I WONDER whether I am physically and mentally
fit enough to live in Tony Blair’s brave new Labour Britain. It takes
strength of body, depth of character and sharpness of mind, and after
what the Queen is alleged to have said to Paul Burrell, Princess Diana’s
bastion of a butler, I fear my mental powers are still reeling under the
strain of trying to decipher her cryptic observation: "Take care, Paul,
there are powers at work in this country of which we have no knowledge."
How does she know that they exist if she knows nothing about
them? Nevertheless, the phrase is redolent of intrigue, national and
local, political and non-political, spiritual and temporal, possibly
involving faceless, stripe-suited, sharp-lapelled men and women in
Parliamentary power corridors, spin-doctors injecting mind-numbing
misinformation into the national consciousness, global mandarins of
commerce and industry, the new, covert rulers of Britain, meeting
secretly in windowless offices in obscure suburbs to increase their
stranglehold on our economic jugular vein by regulating prices in burger
bars, discos and lap-dancing clubs and a small but powerful group of
politically-motivated people seeking to subvert all that Britain holds
dear such as the National Lottery, Blind Date, salt and vinegar crisps,
warm beer and, in an island stricken with work-excusing afflictions, an
ancient but healthy suspicion of foreigners.
The phrase is almost straight from John Buchan’s African novel,
Prester John, in which equally cryptic words, "The blesbok are changing
ground", was tossed like a balloon at a children’s party and bafflingly
indicated an imminent native uprising.
Its true progenitor, however, is the author’s novel, Greenmantle,
in which the hero, Richard Hannay, is told: "There is a dry wind blowing
through the East and the parched grasses wait the spark. And the wind is
blowing towards the Indian border. Whence comes that wind, think you?"
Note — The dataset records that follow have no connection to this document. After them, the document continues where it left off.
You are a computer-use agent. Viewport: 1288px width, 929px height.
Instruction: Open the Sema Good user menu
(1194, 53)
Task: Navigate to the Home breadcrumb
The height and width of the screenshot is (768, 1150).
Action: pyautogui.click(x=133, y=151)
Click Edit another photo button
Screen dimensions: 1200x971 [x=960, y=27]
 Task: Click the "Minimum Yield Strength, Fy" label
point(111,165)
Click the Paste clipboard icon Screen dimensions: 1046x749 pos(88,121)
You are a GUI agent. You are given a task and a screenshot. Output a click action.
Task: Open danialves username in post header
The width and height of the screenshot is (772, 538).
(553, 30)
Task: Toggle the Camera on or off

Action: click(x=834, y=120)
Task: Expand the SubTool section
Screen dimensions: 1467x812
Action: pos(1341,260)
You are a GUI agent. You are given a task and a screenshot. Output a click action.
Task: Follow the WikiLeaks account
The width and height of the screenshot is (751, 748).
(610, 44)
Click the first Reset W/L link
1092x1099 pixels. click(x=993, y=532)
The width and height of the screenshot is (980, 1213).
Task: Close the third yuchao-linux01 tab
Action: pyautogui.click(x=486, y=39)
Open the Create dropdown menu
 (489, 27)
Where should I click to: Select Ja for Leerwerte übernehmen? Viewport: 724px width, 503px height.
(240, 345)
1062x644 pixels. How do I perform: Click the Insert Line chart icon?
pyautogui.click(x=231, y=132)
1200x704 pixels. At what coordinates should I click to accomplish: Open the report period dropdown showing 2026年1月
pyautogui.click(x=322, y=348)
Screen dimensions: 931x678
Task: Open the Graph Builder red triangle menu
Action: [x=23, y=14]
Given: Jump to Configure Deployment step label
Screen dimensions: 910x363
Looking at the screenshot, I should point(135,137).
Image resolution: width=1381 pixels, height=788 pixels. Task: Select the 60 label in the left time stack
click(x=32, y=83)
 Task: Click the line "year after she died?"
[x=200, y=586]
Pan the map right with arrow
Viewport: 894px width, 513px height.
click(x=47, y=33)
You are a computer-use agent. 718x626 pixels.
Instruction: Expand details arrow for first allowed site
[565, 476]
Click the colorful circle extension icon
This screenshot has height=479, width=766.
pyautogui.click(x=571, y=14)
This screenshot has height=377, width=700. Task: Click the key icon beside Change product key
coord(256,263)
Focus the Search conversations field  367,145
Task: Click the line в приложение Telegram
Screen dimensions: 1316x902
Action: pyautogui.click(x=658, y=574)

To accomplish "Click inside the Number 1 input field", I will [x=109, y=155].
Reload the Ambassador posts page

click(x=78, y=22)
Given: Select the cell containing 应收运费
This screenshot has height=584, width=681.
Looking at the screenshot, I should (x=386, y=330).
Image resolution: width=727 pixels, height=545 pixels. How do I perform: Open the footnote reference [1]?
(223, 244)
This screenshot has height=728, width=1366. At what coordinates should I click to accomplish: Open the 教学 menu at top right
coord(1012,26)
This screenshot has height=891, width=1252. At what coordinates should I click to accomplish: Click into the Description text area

Search me. All I know is that, after hearing Mr Blair’s and Bin
Laden’s terrorist warnings, I can say, in non-cryptic terms, that I’m in
danger of getting the wind-up, and blow me if I don’t suspect that the
rest of Britain feels the same way.
I might have felt less edgy if I knew the Queen had told Mr
Burrell: "I want you to fly to the nearest Black Sea port, mingle with
pedlars in South Russia, Afghan horse-dealers, Turcoman traders, sailors
in coasters, sheep-skinned Mongols, Hindu fakirs and Greek merchants,
and get to the Teahouse of the Tired Turk at the Street of Old Bathrooms
in Bokhara. There, you will meet one who will reveal the secret of the
dark forces operating behind the smiling visage of Blair’s Britain."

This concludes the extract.